10.2 Exkurs: Brandstiftung
Kurzgeschichten und Romane, die das Thema Brandstiftung beinhalten, nehmen im Erzählgut in Norddeutschland einen breiten Raum ein. Erwähnt seien u. a. Gustav Frennsens Roman „Dumm Hans“; Hans Falladas „Bauern, Bonzen, Bomben“ und Siegfried Lenz' „Die Deutschstunde“. In ihnen werden verschiedene Motive für die Tat dargestellt.
Im Volksmund sind Sprüche wie „he hoolt dat Gewidder ut de Büxentasch“ und „he hett sik en Gewidder köfft“ besonders in Zeiten häufiger Brandstiftung in einer Ortschaft im Umlauf gewesen. Wenn ein baufälliges Gebäude vermutlich bald „brennen“ sollte, dann hieß es; „da schall mal warm afbruken warrn“. Otto Mensing führt noch weitere Beispiele aus dem Volksmund an: „He hett bi dat en gode Rock antrocken“; „Dar is beter to buen ut de Asch as ut de Tasch“ und „He hett sien Huus an de Alsekranz (Assekuranz) verköfft“.
Als häufiges Motiv für Brandstiftungen wird in der Fachliteratur Eigennutz angegeben, da die Hausbesitzer versichert waren. Noch in der Mitte des 19. Jahrhunderts besagten die Bestimmungen verschiedener Brandkassen des Herzogtums Holstein, daß „wenn ein Eigenthümer sein Haus muthwillig anzündet, selbiges aber nicht wieder aufzubauen vermag, solcher Brandschaden zur Erhaltung des Credits in subsidium aus der Brandkasse zu ersetzen sey“. Der Heimatforscher Johannes Möller schreibt in seinem Buch: „Das Gesicht der Heimat“ folgendes: „Nirgends in Schleswig-Holstein hat man so gründlich mit den alten Bauernhäusern aufgeräumt wie in Dithmarschen. Die Landesbrandkasse weiß ein Lied davon zu singen, und die Redeweise vom „warm abbrechen“ könnte hier geprägt sein.“
Im Kreis Plön gab es im Zeitraum Oktober 1898 bis September 1899 laut einer Statistik in der „Schleswig Holsteinischen Feuerwehrzeitung“ (Ausg. Oktober 1899) neun Fälle von Brandstiftung. Es ist davon auszugehen, daß die Zahl der Brandstiftungen höher lagen; denn oft hieß es, ein Brand aus ungeklärter Ursache sei ausgebrochen. Dabei muß nicht immer ein nennenswerter Schaden entstehen, wie das Beispiel des Brandes auf dem Gut Sophienhof im Jahre 1855 beweist. Die vierzehnjährige Hausgehilfin Friedericke G. F. zündete aus Heimweh das Gebäude ihrer Dienstherrschaft an. Der Brand wurde rechtzeitig entdeckt und konnte gelöscht werden. Dennoch wurde Friedericke F. zu einem Jahr Zuchthaus verurteilt, weil sie nach Argumentation des Gerichts konfirmiert sei und von daher ausreichend Religionskenntnisse hätte. Es sei ihr zuzutrauen, daß sie die Folgen der Brandstiftung bedacht hätte.

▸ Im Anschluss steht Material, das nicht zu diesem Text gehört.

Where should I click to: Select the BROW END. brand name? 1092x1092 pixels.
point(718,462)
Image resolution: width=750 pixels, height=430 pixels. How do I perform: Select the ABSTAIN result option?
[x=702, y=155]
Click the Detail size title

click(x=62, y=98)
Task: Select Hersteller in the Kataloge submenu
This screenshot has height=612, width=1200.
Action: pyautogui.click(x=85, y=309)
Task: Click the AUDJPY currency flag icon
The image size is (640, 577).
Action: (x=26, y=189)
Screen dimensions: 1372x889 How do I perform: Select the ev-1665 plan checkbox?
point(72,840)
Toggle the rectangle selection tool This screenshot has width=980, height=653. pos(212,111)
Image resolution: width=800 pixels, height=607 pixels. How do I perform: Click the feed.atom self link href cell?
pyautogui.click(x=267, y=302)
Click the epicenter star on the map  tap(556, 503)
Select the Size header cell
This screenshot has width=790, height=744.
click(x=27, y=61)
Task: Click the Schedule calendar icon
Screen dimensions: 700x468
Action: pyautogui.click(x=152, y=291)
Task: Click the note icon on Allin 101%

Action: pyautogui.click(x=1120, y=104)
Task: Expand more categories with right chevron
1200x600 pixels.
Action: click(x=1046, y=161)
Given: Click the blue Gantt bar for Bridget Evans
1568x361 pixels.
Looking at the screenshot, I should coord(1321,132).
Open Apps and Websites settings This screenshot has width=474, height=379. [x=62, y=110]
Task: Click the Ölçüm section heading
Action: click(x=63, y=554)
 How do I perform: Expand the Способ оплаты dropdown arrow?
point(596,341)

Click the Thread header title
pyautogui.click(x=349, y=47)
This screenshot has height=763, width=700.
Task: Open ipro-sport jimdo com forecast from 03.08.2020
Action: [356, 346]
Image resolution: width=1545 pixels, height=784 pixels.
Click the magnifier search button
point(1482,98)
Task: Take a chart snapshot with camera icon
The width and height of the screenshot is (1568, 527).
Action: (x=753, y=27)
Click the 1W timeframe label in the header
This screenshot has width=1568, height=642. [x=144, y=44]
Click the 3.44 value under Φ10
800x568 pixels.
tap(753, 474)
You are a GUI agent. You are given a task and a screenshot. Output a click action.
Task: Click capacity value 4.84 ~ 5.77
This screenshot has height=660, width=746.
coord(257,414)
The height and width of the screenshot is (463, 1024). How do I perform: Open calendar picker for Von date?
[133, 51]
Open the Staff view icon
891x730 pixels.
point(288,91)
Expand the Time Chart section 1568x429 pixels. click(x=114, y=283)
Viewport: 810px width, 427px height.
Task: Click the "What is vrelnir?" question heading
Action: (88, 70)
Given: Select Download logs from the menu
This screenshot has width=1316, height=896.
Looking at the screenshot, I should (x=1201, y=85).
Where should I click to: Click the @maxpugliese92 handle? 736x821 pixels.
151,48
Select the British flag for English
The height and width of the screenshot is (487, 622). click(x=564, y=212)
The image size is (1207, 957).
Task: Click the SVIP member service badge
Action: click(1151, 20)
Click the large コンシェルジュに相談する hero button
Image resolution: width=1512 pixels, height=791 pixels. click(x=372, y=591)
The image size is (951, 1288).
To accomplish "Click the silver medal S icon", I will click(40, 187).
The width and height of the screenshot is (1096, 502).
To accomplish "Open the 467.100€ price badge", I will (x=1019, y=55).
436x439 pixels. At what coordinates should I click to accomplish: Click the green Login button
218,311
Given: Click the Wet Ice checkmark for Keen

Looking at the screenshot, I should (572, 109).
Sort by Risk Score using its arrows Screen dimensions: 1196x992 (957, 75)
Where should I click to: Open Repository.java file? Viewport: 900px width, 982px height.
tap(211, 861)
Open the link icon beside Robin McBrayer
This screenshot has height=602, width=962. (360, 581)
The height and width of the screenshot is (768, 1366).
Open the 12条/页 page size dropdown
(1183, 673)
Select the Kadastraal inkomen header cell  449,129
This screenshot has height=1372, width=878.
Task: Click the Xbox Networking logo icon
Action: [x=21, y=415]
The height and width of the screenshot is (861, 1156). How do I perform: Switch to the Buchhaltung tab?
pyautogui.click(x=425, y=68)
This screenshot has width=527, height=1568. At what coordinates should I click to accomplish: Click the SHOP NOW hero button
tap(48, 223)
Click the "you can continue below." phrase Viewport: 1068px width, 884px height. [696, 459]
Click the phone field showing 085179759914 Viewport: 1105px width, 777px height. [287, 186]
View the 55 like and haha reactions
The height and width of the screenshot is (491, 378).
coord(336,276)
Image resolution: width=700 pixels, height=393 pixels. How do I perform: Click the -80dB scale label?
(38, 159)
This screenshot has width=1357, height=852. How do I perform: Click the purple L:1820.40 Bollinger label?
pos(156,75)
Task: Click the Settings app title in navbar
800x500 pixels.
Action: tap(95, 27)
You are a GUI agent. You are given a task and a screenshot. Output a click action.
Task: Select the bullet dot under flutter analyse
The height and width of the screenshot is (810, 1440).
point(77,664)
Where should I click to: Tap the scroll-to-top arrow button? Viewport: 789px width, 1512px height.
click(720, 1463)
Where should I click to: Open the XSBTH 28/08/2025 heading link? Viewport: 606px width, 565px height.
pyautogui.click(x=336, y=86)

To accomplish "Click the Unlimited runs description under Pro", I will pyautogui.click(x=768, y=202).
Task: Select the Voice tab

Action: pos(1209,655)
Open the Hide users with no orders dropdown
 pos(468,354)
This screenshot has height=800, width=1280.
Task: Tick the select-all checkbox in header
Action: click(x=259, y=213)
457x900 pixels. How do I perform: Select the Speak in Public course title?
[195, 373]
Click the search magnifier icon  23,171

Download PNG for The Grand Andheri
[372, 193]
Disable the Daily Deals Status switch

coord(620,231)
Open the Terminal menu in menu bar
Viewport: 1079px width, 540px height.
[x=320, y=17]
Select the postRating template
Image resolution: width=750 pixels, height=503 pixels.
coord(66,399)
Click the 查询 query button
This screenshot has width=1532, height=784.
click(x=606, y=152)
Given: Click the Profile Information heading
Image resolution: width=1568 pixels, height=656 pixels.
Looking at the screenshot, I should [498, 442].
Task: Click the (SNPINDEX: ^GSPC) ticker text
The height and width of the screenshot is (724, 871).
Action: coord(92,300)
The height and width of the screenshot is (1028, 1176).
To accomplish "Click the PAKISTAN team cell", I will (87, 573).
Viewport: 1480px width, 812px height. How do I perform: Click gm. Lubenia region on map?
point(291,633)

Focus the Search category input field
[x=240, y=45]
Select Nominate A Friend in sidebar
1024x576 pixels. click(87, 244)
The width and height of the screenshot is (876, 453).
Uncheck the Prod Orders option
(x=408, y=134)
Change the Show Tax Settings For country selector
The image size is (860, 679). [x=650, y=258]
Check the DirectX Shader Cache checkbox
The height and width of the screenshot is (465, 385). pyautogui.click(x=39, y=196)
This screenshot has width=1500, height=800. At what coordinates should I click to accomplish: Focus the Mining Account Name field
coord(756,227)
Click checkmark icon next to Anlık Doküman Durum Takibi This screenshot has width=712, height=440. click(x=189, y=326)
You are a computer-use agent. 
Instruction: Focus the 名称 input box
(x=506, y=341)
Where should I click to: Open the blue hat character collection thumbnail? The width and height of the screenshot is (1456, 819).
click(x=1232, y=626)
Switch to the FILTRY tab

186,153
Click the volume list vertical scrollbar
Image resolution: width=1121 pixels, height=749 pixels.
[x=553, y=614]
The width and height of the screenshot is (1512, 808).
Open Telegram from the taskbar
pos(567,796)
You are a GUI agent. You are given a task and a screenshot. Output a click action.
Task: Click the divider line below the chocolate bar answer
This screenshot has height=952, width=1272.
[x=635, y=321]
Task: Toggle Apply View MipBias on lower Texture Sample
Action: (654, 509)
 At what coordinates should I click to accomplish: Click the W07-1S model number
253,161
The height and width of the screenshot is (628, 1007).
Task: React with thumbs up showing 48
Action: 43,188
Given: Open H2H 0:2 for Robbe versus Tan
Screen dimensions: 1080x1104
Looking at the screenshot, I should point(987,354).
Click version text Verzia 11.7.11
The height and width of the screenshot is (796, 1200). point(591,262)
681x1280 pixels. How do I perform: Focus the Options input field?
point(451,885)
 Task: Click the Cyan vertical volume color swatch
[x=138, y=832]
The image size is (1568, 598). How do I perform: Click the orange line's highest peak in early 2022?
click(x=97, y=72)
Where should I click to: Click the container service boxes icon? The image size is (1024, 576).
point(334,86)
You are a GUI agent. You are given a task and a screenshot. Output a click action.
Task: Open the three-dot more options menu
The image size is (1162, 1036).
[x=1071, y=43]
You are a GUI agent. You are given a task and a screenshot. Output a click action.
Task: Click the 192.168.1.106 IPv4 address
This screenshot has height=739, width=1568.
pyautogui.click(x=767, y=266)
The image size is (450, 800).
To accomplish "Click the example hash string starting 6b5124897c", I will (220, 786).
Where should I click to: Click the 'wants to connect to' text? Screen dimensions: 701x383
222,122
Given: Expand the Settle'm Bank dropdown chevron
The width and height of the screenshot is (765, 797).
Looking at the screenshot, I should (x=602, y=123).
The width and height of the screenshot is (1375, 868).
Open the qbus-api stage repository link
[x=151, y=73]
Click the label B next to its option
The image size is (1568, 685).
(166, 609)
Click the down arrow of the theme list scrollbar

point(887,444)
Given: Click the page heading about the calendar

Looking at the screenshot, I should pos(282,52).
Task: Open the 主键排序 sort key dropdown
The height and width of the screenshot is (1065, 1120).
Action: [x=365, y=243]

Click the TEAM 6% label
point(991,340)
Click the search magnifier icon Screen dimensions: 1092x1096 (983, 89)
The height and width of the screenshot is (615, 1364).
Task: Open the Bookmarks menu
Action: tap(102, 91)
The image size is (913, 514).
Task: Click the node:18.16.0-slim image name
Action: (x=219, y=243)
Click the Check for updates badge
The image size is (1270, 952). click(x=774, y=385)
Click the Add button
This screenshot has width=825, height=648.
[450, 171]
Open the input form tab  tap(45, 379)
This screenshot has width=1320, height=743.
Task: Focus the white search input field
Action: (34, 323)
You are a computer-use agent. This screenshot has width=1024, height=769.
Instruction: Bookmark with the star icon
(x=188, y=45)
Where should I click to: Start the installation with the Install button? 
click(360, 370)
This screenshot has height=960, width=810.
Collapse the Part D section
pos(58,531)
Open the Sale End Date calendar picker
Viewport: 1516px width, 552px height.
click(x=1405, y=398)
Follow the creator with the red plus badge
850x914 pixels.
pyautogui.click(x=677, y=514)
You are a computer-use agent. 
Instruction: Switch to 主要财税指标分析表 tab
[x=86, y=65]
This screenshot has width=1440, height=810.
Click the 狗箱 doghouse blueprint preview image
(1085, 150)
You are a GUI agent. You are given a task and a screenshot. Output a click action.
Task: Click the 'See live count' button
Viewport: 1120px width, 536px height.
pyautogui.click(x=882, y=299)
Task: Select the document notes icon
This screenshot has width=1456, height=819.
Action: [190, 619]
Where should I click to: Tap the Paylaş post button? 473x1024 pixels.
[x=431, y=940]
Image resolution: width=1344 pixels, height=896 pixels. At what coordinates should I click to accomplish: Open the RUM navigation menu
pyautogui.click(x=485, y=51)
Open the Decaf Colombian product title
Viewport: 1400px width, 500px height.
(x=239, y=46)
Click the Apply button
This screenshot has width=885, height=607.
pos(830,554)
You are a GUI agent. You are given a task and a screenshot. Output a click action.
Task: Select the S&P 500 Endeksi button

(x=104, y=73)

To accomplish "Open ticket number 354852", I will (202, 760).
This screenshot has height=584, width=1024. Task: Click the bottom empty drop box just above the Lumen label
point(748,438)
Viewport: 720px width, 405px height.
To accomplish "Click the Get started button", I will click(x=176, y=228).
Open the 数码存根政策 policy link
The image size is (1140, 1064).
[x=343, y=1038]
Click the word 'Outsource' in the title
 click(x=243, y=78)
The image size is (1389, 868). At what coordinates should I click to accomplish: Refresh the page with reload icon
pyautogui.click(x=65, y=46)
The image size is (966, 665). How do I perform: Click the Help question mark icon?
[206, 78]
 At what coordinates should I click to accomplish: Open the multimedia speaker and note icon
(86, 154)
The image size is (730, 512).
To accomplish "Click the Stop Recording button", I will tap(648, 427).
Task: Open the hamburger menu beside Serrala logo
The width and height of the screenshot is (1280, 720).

Laut Statistik wurden ca. 50 % aller Brandstiftungen vom bäuerlichen oder gutsherrschaftlichen Gesinde gelegt. Das Motiv lag im unmittelbaren Zusammenhang zwischen der Arbeit und den Arbeitsbedingungen auf den Höfen: Die Knechte und Mägde fühlten sich ungerecht behandelt, ausgenutzt oder fürchteten um ihre Stellung.
In einigen Fällen verleiteten die Bauern minderbemittelte Personen dazu, den Besitz anzuzünden. So hatte z. B. 1931 eine Bäuerin ihren Knecht mit den Worten: „Karl, du kannst dir hundert Mark verdienen“ zu dieser Tat angestiftet.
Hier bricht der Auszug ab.